─── Available data
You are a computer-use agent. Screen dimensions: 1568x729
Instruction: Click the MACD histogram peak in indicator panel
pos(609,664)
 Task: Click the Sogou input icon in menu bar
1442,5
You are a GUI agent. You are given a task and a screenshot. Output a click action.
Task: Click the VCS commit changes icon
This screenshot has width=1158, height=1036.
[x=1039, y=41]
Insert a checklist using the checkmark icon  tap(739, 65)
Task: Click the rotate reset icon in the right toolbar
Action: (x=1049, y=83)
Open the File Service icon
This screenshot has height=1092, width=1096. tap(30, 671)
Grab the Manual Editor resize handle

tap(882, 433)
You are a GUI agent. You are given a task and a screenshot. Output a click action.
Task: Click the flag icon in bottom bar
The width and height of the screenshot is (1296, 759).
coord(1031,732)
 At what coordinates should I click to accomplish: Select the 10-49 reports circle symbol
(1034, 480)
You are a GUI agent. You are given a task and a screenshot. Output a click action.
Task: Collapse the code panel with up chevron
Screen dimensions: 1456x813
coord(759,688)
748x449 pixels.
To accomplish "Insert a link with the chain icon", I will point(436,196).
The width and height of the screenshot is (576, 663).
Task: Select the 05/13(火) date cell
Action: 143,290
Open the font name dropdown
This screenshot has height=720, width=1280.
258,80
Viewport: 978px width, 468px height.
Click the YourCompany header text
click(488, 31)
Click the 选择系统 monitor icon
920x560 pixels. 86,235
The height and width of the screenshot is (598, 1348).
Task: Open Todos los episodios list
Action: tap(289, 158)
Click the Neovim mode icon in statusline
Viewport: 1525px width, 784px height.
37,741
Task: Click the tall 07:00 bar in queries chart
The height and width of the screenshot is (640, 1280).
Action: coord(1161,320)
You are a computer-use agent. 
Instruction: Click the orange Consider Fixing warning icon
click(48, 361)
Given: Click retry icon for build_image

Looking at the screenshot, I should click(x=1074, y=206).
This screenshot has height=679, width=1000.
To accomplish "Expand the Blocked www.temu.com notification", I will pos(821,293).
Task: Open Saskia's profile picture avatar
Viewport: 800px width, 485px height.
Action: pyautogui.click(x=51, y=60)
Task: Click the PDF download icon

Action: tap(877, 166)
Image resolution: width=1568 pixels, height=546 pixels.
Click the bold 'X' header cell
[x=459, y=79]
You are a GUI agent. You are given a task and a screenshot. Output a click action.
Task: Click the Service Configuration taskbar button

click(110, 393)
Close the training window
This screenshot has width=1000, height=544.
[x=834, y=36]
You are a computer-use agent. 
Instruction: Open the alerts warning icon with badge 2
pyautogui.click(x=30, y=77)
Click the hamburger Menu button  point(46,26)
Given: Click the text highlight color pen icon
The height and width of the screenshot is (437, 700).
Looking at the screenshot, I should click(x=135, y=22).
──────
_Written instruction_
Rewrite all the records above, changing "hamburger" to "three-line" and leaving everything else as it is.

_Solution to the problem_
You are a computer-use agent. Screen dimensions: 1568x729
Instruction: Click the MACD histogram peak in indicator panel
pos(609,664)
 Task: Click the Sogou input icon in menu bar
1442,5
You are a GUI agent. You are given a task and a screenshot. Output a click action.
Task: Click the VCS commit changes icon
This screenshot has width=1158, height=1036.
[x=1039, y=41]
Insert a checklist using the checkmark icon  tap(739, 65)
Task: Click the rotate reset icon in the right toolbar
Action: (x=1049, y=83)
Open the File Service icon
This screenshot has height=1092, width=1096. tap(30, 671)
Grab the Manual Editor resize handle

tap(882, 433)
You are a GUI agent. You are given a task and a screenshot. Output a click action.
Task: Click the flag icon in bottom bar
The width and height of the screenshot is (1296, 759).
coord(1031,732)
 At what coordinates should I click to accomplish: Select the 10-49 reports circle symbol
(1034, 480)
You are a GUI agent. You are given a task and a screenshot. Output a click action.
Task: Collapse the code panel with up chevron
Screen dimensions: 1456x813
coord(759,688)
748x449 pixels.
To accomplish "Insert a link with the chain icon", I will point(436,196).
The width and height of the screenshot is (576, 663).
Task: Select the 05/13(火) date cell
Action: 143,290
Open the font name dropdown
This screenshot has height=720, width=1280.
258,80
Viewport: 978px width, 468px height.
Click the YourCompany header text
click(488, 31)
Click the 选择系统 monitor icon
920x560 pixels. 86,235
The height and width of the screenshot is (598, 1348).
Task: Open Todos los episodios list
Action: tap(289, 158)
Click the Neovim mode icon in statusline
Viewport: 1525px width, 784px height.
37,741
Task: Click the tall 07:00 bar in queries chart
The height and width of the screenshot is (640, 1280).
Action: coord(1161,320)
You are a computer-use agent. 
Instruction: Click the orange Consider Fixing warning icon
click(48, 361)
Given: Click retry icon for build_image

Looking at the screenshot, I should click(x=1074, y=206).
This screenshot has height=679, width=1000.
To accomplish "Expand the Blocked www.temu.com notification", I will pos(821,293).
Task: Open Saskia's profile picture avatar
Viewport: 800px width, 485px height.
Action: pyautogui.click(x=51, y=60)
Task: Click the PDF download icon

Action: tap(877, 166)
Image resolution: width=1568 pixels, height=546 pixels.
Click the bold 'X' header cell
[x=459, y=79]
You are a GUI agent. You are given a task and a screenshot. Output a click action.
Task: Click the Service Configuration taskbar button

click(110, 393)
Close the training window
This screenshot has width=1000, height=544.
[x=834, y=36]
You are a computer-use agent. 
Instruction: Open the alerts warning icon with badge 2
pyautogui.click(x=30, y=77)
Click the three-line Menu button  point(46,26)
Given: Click the text highlight color pen icon
The height and width of the screenshot is (437, 700).
Looking at the screenshot, I should click(x=135, y=22).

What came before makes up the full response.